| Directions for this task |
Rewrite the listing below, renaming "chapter" as "section" and leaving every other line unchanged.

Records from a data collection
++++++

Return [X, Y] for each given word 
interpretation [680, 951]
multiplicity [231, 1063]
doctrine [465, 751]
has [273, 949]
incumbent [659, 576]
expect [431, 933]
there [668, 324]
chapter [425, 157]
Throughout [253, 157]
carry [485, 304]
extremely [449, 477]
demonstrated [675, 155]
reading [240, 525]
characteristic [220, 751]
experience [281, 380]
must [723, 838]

++++++

| Exercise output |
Return [X, Y] for each given word 
interpretation [680, 951]
multiplicity [231, 1063]
doctrine [465, 751]
has [273, 949]
incumbent [659, 576]
expect [431, 933]
there [668, 324]
section [425, 157]
Throughout [253, 157]
carry [485, 304]
extremely [449, 477]
demonstrated [675, 155]
reading [240, 525]
characteristic [220, 751]
experience [281, 380]
must [723, 838]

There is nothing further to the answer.